Ilusiones


"No existe ningún problema que no te aporte simultáneamente un don.
Busca los problemas porque necesitas sus dones."

"Justifica tus limitaciones y ciertamente las tendras"

Richard Bach - Ilusiones

jueves, 10 de diciembre de 2015

ALFRED TENNYSON - POEMAS


 (Inglaterra 1809-1892)


LA MAÑANA ESTÁ EN CALMA...



La mañana está en calma, sin rumores; en calma,
como para ofrecerse a un dolor más tranquilo;
y tan sólo, chocando con las hojas marchitas,
el fruto del castaño se desliza hasta el suelo.

Calma y profunda paz en estas altas lomas
y en gotas de rocío que inundan las aliagas,
y en esas telarañas de plata, que entre el oro
y el verde centellean.

Calma y tranquila paz en la llanura vasta
que a lo lejos se tiende, con boscajes de otoño,
y en las granjas pobladas y en torres que se tornan
menudas y se mezclan con el mar murmurante.

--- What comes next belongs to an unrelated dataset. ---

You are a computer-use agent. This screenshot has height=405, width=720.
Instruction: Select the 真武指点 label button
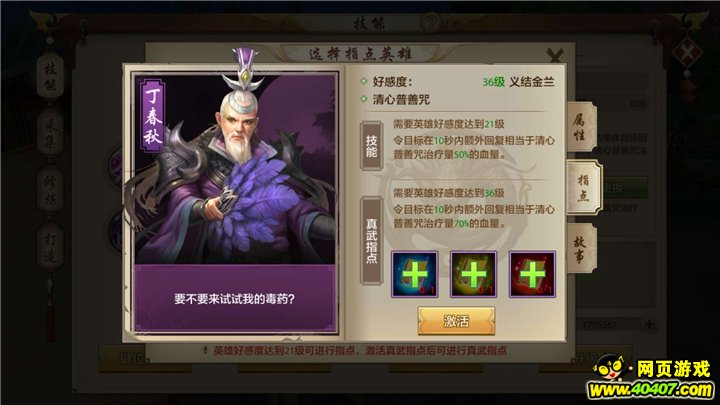pyautogui.click(x=371, y=241)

Calma y profunda paz en el aire anchuroso,
en las hojas que torna rojizas la otoñada,
y si en mi corazón hubiere alguna calma,
será desesperanza tranquila, solamente.

Calma sobre los mares y plateado sueño
y correr de las ondas, que van a su reposo;
y calma de la muerte en aquel noble pecho,
que alienta, pero sólo con las aguas profundas.


FLOR EN EL MURO AGRIETADO


Flor en el muro agrietado,
Yo te arranco de tu tumba y te sostengo,
Raíz con raíz, tu todo con el todo.
Pequeña flor, si pudiera captar tu esencia,
Entendería qué es el hombre, 
qué es Dios.




PERMANECE CERCA

Permanece cerca cuando se extinga mi luz,
Y la sangre se arrastre y mis nervios se quiebren
Con punzadas lacerantes. Y el corazón enfermo
Y las ruedas del tiempo giren pausadamente.

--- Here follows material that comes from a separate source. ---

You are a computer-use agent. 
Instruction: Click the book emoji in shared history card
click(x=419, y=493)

Permanece cerca cuando mi carne frágil
Sea atormentada por dolores que rozan la verdad.
Y el tiempo lunático siga esparciendo el polvo,
Y la vida furiosa arroje llamas.




Permanece cerca cuando mi fe se marchite,
Y los hombres, las moscas del último estío
Que colocan sus huevos, y piquen y canten
Y tejan sus diminutas celdas y mueran.

Permanece cerca cuando desvaneciéndome,
Y puedas apuntar el final de mi lucha
En el atardecer de los días eternos,
En el bajo y oscuro abismo de la vida.


CUANDO BAÑA MI LECHO LUZ DE LUNA...

Cuando baña mi lecho luz de luna,
bien sé que en el lugar de tu reposo,
junto al agua anchurosa de poniente,
derrámase una gloria en las murallas:

entre las sombras surge tu mármol reluciente,
al deslizarse, lenta, una llama de plata,
aclarando las letras de tu nombre,
la cifra de tus años.

El místico esplendor flota y se aleja:
en mi lecho se apagan las luces de la luna
y, cerrando los ojos fatigados,
duermo hasta que el crepúsculo se sumerge en sus grises;

y entonces sé que ya la bruma flota,
como velo traslúcido, de ribera a ribera,
y en el oscuro templo, al modo de un espíritu,

centellea tu lápida a la aurora.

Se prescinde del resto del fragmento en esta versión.